[START SOURCE PASSAGE]

The Company uses Adjusted EBITDA and Adjusted EBITDA margin, among other measures, to evaluate the Company’s operating performance. Adjusted EBITDA is among the primary measures used by management for the planning and forecasting of future periods, as well as for measuring performance for compensation of executives and other members of management. We believe this measure is an important indicator of the Company’s operational strength and performance of its business because it provides a link between operational performance and operating income. It is also a primary measure used by management in evaluating companies as potential acquisition targets.

[END SOURCE PASSAGE]
[START EXTRACTED MATERIAL]

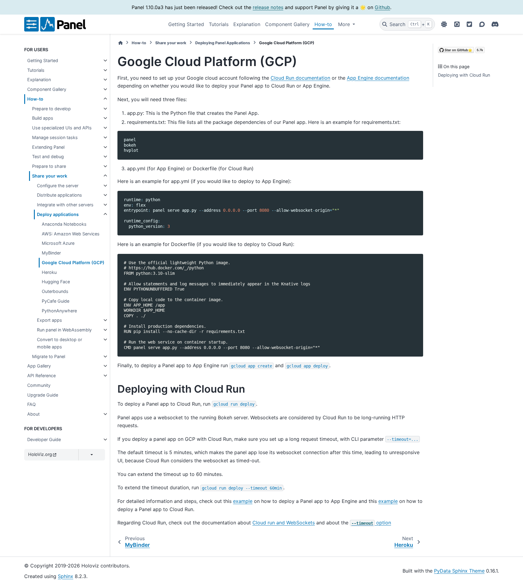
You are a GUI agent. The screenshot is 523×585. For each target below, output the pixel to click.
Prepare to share (49, 166)
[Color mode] (444, 24)
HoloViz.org (40, 454)
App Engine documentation (378, 78)
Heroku (49, 272)
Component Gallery (287, 24)
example (242, 501)
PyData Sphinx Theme (459, 571)
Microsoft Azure (58, 243)
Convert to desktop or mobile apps (59, 343)
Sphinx (65, 576)
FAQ (31, 404)
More (344, 24)
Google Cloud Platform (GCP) (73, 262)
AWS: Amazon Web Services (71, 233)
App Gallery (39, 365)
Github (382, 7)
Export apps (49, 320)
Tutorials (219, 24)
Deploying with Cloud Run (464, 75)
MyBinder (51, 252)
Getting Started (186, 24)
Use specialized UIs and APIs (62, 127)
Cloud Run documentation (300, 78)
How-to (323, 24)
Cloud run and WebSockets (283, 523)
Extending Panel (48, 147)
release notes (268, 7)
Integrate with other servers (65, 204)
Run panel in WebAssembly (64, 329)
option (371, 523)
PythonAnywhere (59, 310)
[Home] (120, 43)
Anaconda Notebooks (64, 224)
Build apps (42, 118)
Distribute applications (59, 195)
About (33, 414)
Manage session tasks (55, 137)
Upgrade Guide (42, 394)
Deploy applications (58, 214)
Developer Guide (44, 439)
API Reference (41, 375)
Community (39, 385)
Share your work (49, 175)
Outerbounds (55, 291)
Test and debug (48, 156)
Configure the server (57, 185)
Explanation (246, 24)
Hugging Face (56, 281)
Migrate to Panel (48, 356)
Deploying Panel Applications (222, 43)
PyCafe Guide (55, 301)
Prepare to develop (51, 108)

[END EXTRACTED MATERIAL]

WORK TO COMPLETE:
(A) Translate this sentence from the Adjusted EBITDA passage into Spanish: "The Company uses Adjusted EBITDA and Adjusted EBITDA margin, among other measures, to evaluate the Company’s operating performance."
(B) Please answer these questions from the Adjusted EBITDA passage:
(i) Which measure is named alongside Adjusted EBITDA in the first sentence?
(ii) Whose compensation is measured with Adjusted EBITDA?
(iii) Between what two things does the measure provide a link?
(C) Proceed with the Adjusted EBITDA passage, picking up after its final sentence.

SOLVED TASKS:
(A) La Compañía utiliza el EBITDA ajustado y el margen de EBITDA ajustado, entre otras medidas, para evaluar el desempeño operativo de la Compañía.

(B)
(i) Adjusted EBITDA margin.
(ii) Executives and other members of management.
(iii) Operational performance and operating income.

(C)
The Company believes the presentation of these measures is relevant and useful for investors because it allows investors to view performance in a manner similar to the method used by the Company’s management. The Company believes it helps improve investors’ ability to understand the Company’s operating performance and makes it easier to compare the Company’s results with other companies that have different capital structures or tax rates. In addition, the Company believes this measure is also among the primary measures used externally by the Company’s investors, analysts and peers in its industry for purposes of valuation and comparing the operating performance of the Company to other companies in its industry.
Since Adjusted EBITDA is not a measure calculated in accordance with GAAP, it should not be considered in isolation of, or as a substitute for, Operating income (loss) as an indicator of operating performance and may not be comparable to similarly titled measures employed by other companies. Adjusted EBITDA is not necessarily a measure of the Company’s ability to fund its cash needs. As it excludes certain financial information compared with Operating income (loss), the most directly comparable GAAP financial measure, users of this financial information should consider the types of events and transactions which are excluded.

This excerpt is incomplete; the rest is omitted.